How Russia and China are bonding against the US

How Russia and China are bonding against the US

With another crisis looming on the Korean Peninsula, it’s extraordinary how old rivals Russia and China are — yet again — speaking with a single voice.

Presidents Vladimir Putin and Xi Jinping just had a summit in Moscow at which the countries issued a joint statement, articulating a common peace plan for the peninsula, and together condemning US militarization in the region.

Indeed, Russia and China have common interests there.

Both share a land border with North Korea and have diplomatic relations with Pyongyang.

It’s this desire, this fear of being hemmed in by the West and its allies, that is one of the factors pushing Moscow and Beijing together in a seemingly ever tightening embrace.

The two nations often vote in tandem at the UN Security Council, where both wield permanent member vetoes.

On Iran and Syria, Moscow and Beijing routinely follow each other’s line, usually putting them at loggerheads with the West.

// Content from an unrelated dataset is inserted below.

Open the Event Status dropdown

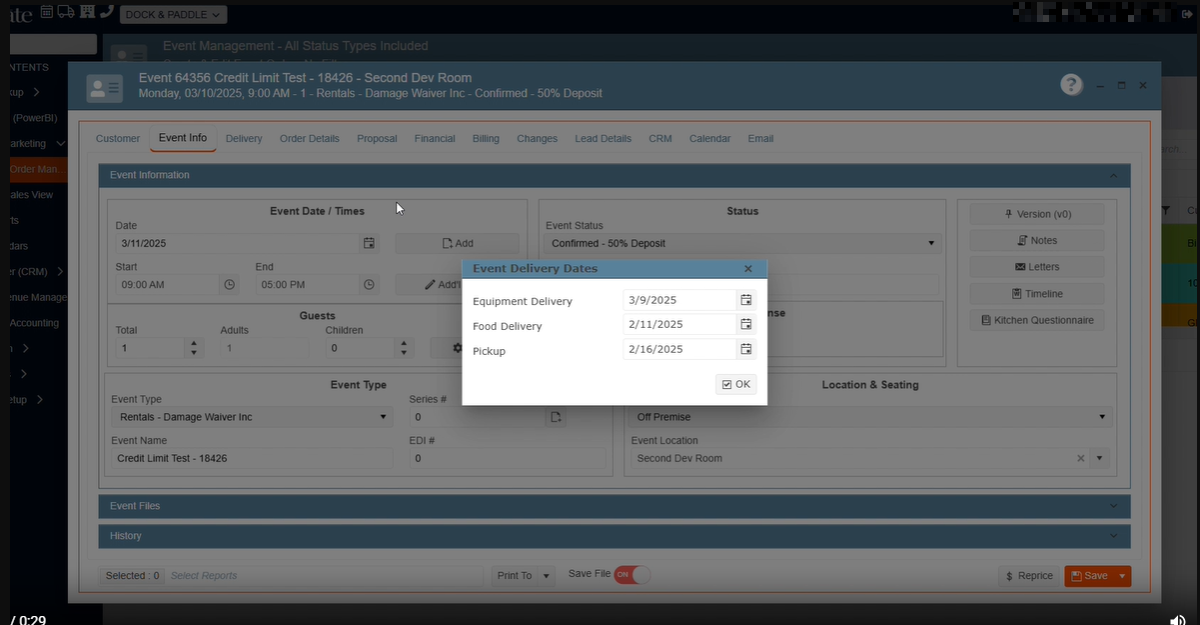pyautogui.click(x=931, y=243)
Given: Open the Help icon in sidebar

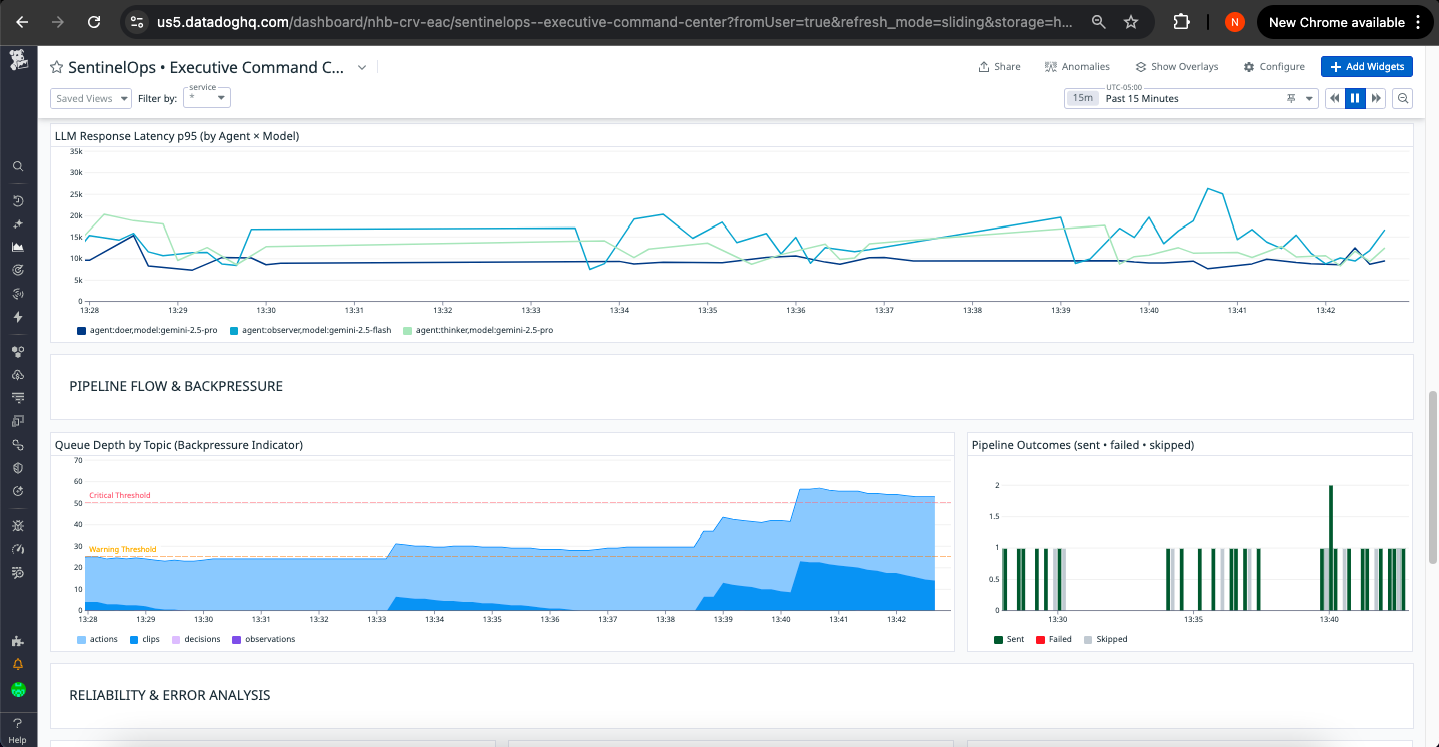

And there has been some alignment on North Korea, too.

It’s a potent diplomatic alliance between two giants who were once sworn communist rivals.

A brief border confrontation in 1969 threatened to spark a nuclear conflict between China and what was then the Soviet Union.

Decades of mutual suspicion followed.

But economics transformed the relationship, and as China emerged as one of the world’s biggest energy consumers, it was naturally drawn to one of the world’s biggest energy producers across a long, shared border.

For Russia, isolated by Western sanctions after its annexation of Crimea in 2014, China’s economic muscle proved an even more crucial financial lifeline and served to accelerate its geopolitical pivot east.

Hundreds of billions of dollars’ worth of deals, mainly in the energy and infrastructure sectors, have been agreed between the two nations.

There are, of course, still problems.

Scratch the surface, and many Russians remain deeply suspicious of their powerful Asian neighbor.

For emerging China, declining Russia doesn’t even make it into their list of top 10 trading partners.

Still, for Moscow and Beijing, their alliance appears well worth papering over the cracks.